━━━━━ Records ━━━━━
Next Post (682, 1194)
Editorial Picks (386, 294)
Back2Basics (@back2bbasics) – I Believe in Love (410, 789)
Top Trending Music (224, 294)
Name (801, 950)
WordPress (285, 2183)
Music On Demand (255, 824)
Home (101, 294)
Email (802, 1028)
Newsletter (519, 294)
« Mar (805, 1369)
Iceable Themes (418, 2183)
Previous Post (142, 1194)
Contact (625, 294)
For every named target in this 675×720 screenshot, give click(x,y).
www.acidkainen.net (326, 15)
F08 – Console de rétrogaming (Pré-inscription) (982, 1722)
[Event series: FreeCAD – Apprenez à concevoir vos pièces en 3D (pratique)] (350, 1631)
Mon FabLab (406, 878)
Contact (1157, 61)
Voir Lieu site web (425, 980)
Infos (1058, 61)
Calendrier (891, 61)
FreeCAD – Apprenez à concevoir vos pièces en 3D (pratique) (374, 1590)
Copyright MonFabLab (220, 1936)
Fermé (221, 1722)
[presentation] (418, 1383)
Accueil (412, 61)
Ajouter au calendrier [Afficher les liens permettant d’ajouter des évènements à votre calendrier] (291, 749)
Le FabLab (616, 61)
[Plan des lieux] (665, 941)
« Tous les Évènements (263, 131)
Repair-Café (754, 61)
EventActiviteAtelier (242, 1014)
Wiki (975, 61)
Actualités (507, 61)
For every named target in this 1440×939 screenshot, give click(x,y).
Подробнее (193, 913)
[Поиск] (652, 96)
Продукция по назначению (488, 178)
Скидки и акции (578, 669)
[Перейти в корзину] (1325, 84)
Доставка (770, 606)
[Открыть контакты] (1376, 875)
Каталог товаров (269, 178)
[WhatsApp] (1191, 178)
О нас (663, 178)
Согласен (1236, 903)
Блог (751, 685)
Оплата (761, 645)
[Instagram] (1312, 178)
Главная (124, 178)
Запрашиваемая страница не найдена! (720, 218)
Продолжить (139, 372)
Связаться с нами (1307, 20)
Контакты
━━━━━
> [Work instructions]: Retype every one of the entries above line for line, with no changes.

> [Exercise answer]:
Next Post (682, 1194)
Editorial Picks (386, 294)
Back2Basics (@back2bbasics) – I Believe in Love (410, 789)
Top Trending Music (224, 294)
Name (801, 950)
WordPress (285, 2183)
Music On Demand (255, 824)
Home (101, 294)
Email (802, 1028)
Newsletter (519, 294)
« Mar (805, 1369)
Iceable Themes (418, 2183)
Previous Post (142, 1194)
Contact (625, 294)
For every named target in this 675×720 screenshot, give click(x,y).
www.acidkainen.net (326, 15)
F08 – Console de rétrogaming (Pré-inscription) (982, 1722)
[Event series: FreeCAD – Apprenez à concevoir vos pièces en 3D (pratique)] (350, 1631)
Mon FabLab (406, 878)
Contact (1157, 61)
Voir Lieu site web (425, 980)
Infos (1058, 61)
Calendrier (891, 61)
FreeCAD – Apprenez à concevoir vos pièces en 3D (pratique) (374, 1590)
Copyright MonFabLab (220, 1936)
Fermé (221, 1722)
[presentation] (418, 1383)
Accueil (412, 61)
Ajouter au calendrier [Afficher les liens permettant d’ajouter des évènements à votre calendrier] (291, 749)
Le FabLab (616, 61)
[Plan des lieux] (665, 941)
« Tous les Évènements (263, 131)
Repair-Café (754, 61)
EventActiviteAtelier (242, 1014)
Wiki (975, 61)
Actualités (507, 61)
For every named target in this 1440×939 screenshot, give click(x,y).
Подробнее (193, 913)
[Поиск] (652, 96)
Продукция по назначению (488, 178)
Скидки и акции (578, 669)
[Перейти в корзину] (1325, 84)
Доставка (770, 606)
[Открыть контакты] (1376, 875)
Каталог товаров (269, 178)
[WhatsApp] (1191, 178)
О нас (663, 178)
Согласен (1236, 903)
Блог (751, 685)
Оплата (761, 645)
[Instagram] (1312, 178)
Главная (124, 178)
Запрашиваемая страница не найдена! (720, 218)
Продолжить (139, 372)
Связаться с нами (1307, 20)
Контакты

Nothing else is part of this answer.